Pesquisadores da Universidade Federal do Ceará (UFC), em parceria com a Embrapa Meio Ambiente, desenvolveram uma nova forma de analisar solos coesos que promete tornar o processo mais rápido, barato e menos poluente. A tecnologia, já patenteada pelo Instituto Nacional da Propriedade Industrial, utiliza espectroscopia de reflectância, ou seja, utiliza a luz para avaliar as características do solo, combinando etapas de umedecimento e secagem para entender melhor seu comportamento.

Análises espectrais de solos são realizadas com a aplicação de radiação eletromagnética (luz), que permite a identificação e quantificação físico-química de diferentes materiais, como, por exemplo, minerais no solo.

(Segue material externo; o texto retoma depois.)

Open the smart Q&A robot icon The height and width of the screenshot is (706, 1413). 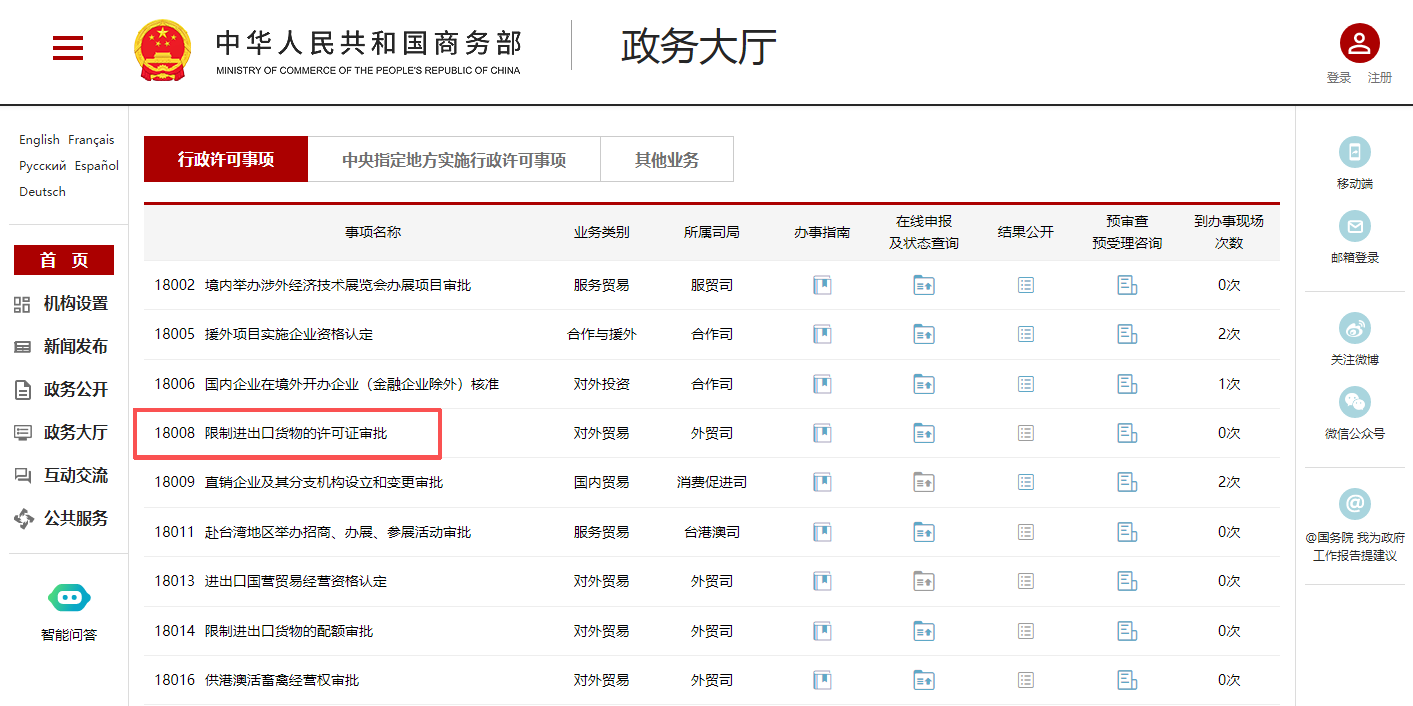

Tradicionalmente, a técnica é feita com amostras peneiradas e secas em estufa, o que oferece uma visão simplificada da composição do recurso natural.

A proposta do estudo foi incluir ciclos de umedecimento e secagem antes da análise, simulando o comportamento natural de agregação das partículas do solo com caráter coeso. Com isso, os pesquisadores conseguiram gerar dados espectrais mais representativos, capazes de evidenciar faixas específicas da radiação eletromagnética associadas a componentes do solo com caráter coeso, como argilas e substâncias amorfas, que podem atuar na sua gênese.

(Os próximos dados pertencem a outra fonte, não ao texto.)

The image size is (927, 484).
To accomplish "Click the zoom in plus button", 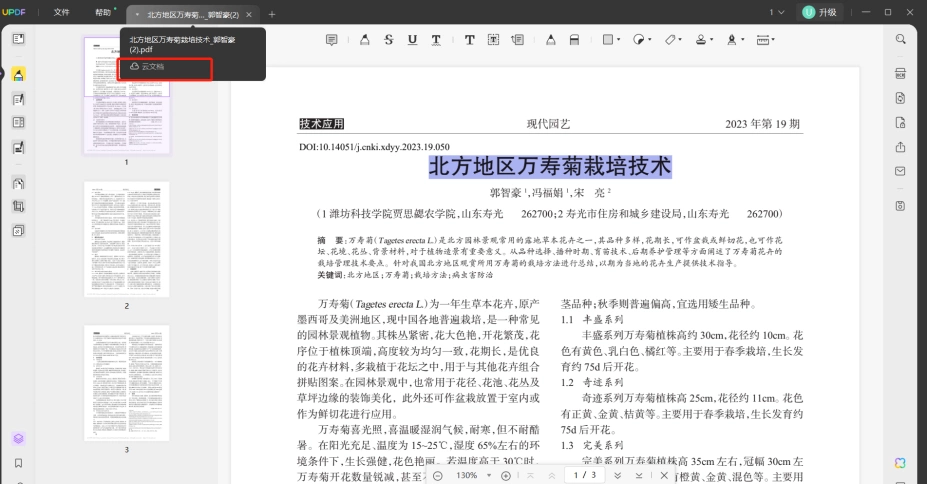I will 505,476.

“A espectroscopia de reflectância é uma técnica consagrada e eficiente, mas seu uso para o estudo do caráter coeso do solo ainda é incipiente. Nosso trabalho envolve um método de preparação que abre espaço para novas aplicações e modelos de previsão, com mais rapidez e menor custo”, destacou a doutoranda e líder do projeto, Ana Maria Vieira da Silva.

De acordo com o pesquisador da Embrapa Meio Ambiente, Luiz Eduardo Vicente, a espectroscopia de reflectância oferece uma vantagem decisiva: dispensa análises químicas tradicionais, que são lentas e caras e geram resíduos laboratoriais. Ao utilizar a luz como insumo principal, o método reduz despesas, aumenta a agilidade e diminui impactos ambientais.

O potencial de aplicação da pesquisa vai além do laboratório. O uso em condições de estufa e campo pode viabilizar análises rápidas e baratas, diretamente aplicáveis a experimentos de manejo.

Ele abre também espaço para o desenvolvimento de novas tecnologias agrícolas, incluindo insumos comerciais destinados a amenizar a resistência mecânica dos solos. Produtos como condicionadores de solo, biochars e hidrogéis poderão ser testados com mais eficiência, reduzindo o tempo de desenvolvimento e aumentando as chances de sucesso.

O trabalho, assinado pela doutoranda Ana Maria Vieira da Silva, intitulado “Método para caracterização espectral de solo de horizonte com caráter coeso submetido a ciclos de umedecimento e secagem e extração de amorfos", teve o apoio do Conselho Nacional de Desenvolvimento Científico e Tecnológico (CNPq).